Where do I start with getting a Youth Exchange going?
So, maybe you’ve heard about Erasmus+ and think international activities would be a good thing for you and your youth group to get involved in. Or maybe your group already know they’d love to do a Youth Exchange. Either way, I bet your next questions are: Where do I start? How can I make this happen? Well here are some pointers on what might work for you!
First off, chat with your youth group about what they would like to do or learn:
Do they want to meet a group from another country? Do they want to travel to another country to meet the group, or would they prefer to start by hosting a group in their own locality?
What kind of topics or themes are the young people interested in exploring? Do they want to share cultures? Do they want to talk to others about issues that are affecting them, such as peer pressure, identity, education or employment? Would they like to share a skill they have, for example media production, drama facilitation, or active participation?
Now, think about how the group likes to work best:
Do they love to use outdoor education or sports, are they motivated by art or drama, is music something they connect with?
Explore how these methods can be used to address the topic or theme they want to work on with the partner group.
Now that you know what you as a group want to work on, and the methods you love to use, the next step is to find a partner organisation to carry out the project with. There are a couple of ways to do this:
Take a look at the training opportunities on the Salto Training calendar and check with us in the Youth and Adult Education unit to see if we are supporting people to take part. There are many thematic training courses with the added opportunity to meet youth workers from across Europe, and there are also dedicated partnership-building activities to attend.
Check out what groups in your area have done in past international projects. Have a look at our funded projects lists, or browse the Erasmus+ Project Results Platform by searching ‘Ireland’ and ‘Youth Exchange’. Local groups will be an amazing resource of information, and hopefully will be generous enough to share their international contacts with you! There is nothing better than personal recommendations.

Directions:
According to the page text on starting a Youth Exchange, what should you search for on the Erasmus+ Project Results Platform? The listing that follows was taken from a different source than the page text.

Stored items
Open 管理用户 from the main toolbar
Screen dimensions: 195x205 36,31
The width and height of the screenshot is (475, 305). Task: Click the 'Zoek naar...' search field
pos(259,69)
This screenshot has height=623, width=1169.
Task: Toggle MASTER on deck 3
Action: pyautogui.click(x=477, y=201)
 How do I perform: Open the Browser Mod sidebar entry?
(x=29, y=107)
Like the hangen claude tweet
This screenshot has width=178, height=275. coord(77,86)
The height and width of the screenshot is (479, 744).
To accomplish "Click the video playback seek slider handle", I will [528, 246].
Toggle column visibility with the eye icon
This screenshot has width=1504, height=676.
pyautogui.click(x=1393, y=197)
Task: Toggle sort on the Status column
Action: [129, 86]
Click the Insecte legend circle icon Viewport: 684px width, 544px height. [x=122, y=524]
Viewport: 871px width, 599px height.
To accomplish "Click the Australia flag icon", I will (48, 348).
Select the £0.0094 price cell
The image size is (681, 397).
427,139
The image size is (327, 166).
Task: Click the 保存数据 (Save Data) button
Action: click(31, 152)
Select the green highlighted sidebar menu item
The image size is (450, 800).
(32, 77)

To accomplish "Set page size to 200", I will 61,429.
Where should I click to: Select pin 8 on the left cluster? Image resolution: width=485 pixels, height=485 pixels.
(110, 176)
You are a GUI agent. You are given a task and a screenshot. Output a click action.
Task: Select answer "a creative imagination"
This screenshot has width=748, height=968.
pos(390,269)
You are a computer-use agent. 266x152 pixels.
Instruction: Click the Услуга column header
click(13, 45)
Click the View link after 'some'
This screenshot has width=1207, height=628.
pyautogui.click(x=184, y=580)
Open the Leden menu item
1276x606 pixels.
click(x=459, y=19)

Answer to this task:
'Ireland' and 'Youth Exchange'.